### Opdracht 1
Ga na of de beweringen (a), (b) en (c) overeenkomen met het fragment over de kredietovereenkomst. Antwoord per bewering met ja of nee en citeer letterlijk de woorden uit het fragment die de doorslag geven.
(a) De vrouw stelt dat de man op 9 januari 2007 onroerend goed in Turkije heeft gekocht.
(b) Het krediet van € 30.000,- is in januari 2007 afgesloten.
(c) De vrouw heeft in hoger beroep de stukken overgelegd waarop zij zich beroept.
### Opdracht 2
Vertaal de volgende zin uit het fragment over de kredietovereenkomst in het Engels: "De man kan het krediet derhalve niet hebben aangewend voor de aanschaf van dit onroerend goed."
### Opdracht 3
Neem letterlijk het deel van het fragment over de kredietovereenkomst over dat begint bij "18. Het hof" en eindigt bij "sprake kan zijn.".

17. Het hof is van oordeel dat de vrouw haar voormelde stelling in het licht van de gemotiveerde betwisting door de man in het geheel niet heeft onderbouwd. De vrouw stelt in haar hoger beroepschrift dat uit het Turkse kadaster blijkt dat de man op 9 januari 2007 onroerend goed in Turkije heeft gekocht (randnummer 20). Echter, deze datum is gelegen ruim acht maanden vóórdat het krediet van € 30.000,- is afgesloten. De man kan het krediet derhalve niet hebben aangewend voor de aanschaf van dit onroerend goed. Daarnaast zijn de verschillende stukken waarop de vrouw zich ter zake beroept, in hoger beroep niet door haar overgelegd, hetgeen naar het oordeel van het hof voor haar eigen rekening en risico dient te komen. Het hof acht de verklaring van de man voor het aangaan van de kredietovereenkomst voldoende plausibel, temeer nu dit krediet is afgesloten op 14 september 2007, zijnde de datum waarop ook de levering van de voormalige echtelijke woning aan partijen heeft plaatsgevonden.
18. Het hof komt tot de conclusie dat in de onderhavige zaak geen reden is om op grond van de redelijkheid en billijkheid van de gelijke draagplicht voor gemeenschapsschulden af te wijken, nog daargelaten dat daarvan alleen in zeer uitzonderlijke omstandigheden sprake kan zijn.

### Aangeleverd materiaal
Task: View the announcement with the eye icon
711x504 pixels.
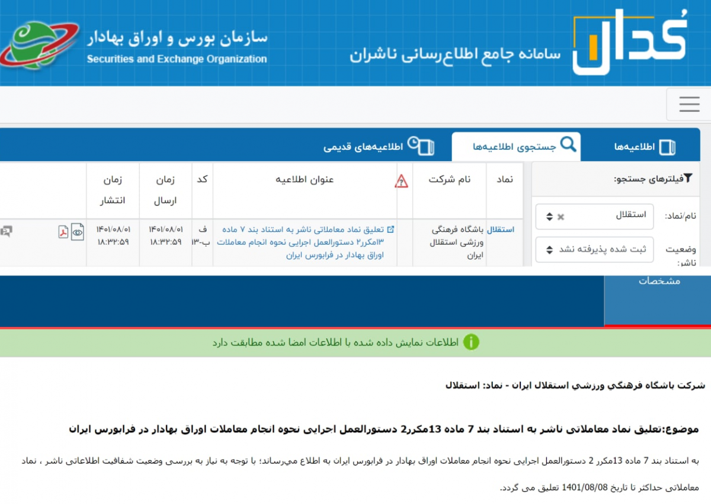Action: point(78,232)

### Antwoord 1
(a) Ja: "De vrouw stelt in haar hoger beroepschrift dat uit het Turkse kadaster blijkt dat de man op 9 januari 2007 onroerend goed in Turkije heeft gekocht"
(b) Nee: "dit krediet is afgesloten op 14 september 2007"
(c) Nee: "Daarnaast zijn de verschillende stukken waarop de vrouw zich ter zake beroept, in hoger beroep niet door haar overgelegd"

### Antwoord 2
The man therefore cannot have used the credit for the purchase of this real estate.

### Antwoord 3
18. Het hof komt tot de conclusie dat in de onderhavige zaak geen reden is om op grond van de redelijkheid en billijkheid van de gelijke draagplicht voor gemeenschapsschulden af te wijken, nog daargelaten dat daarvan alleen in zeer uitzonderlijke omstandigheden sprake kan zijn.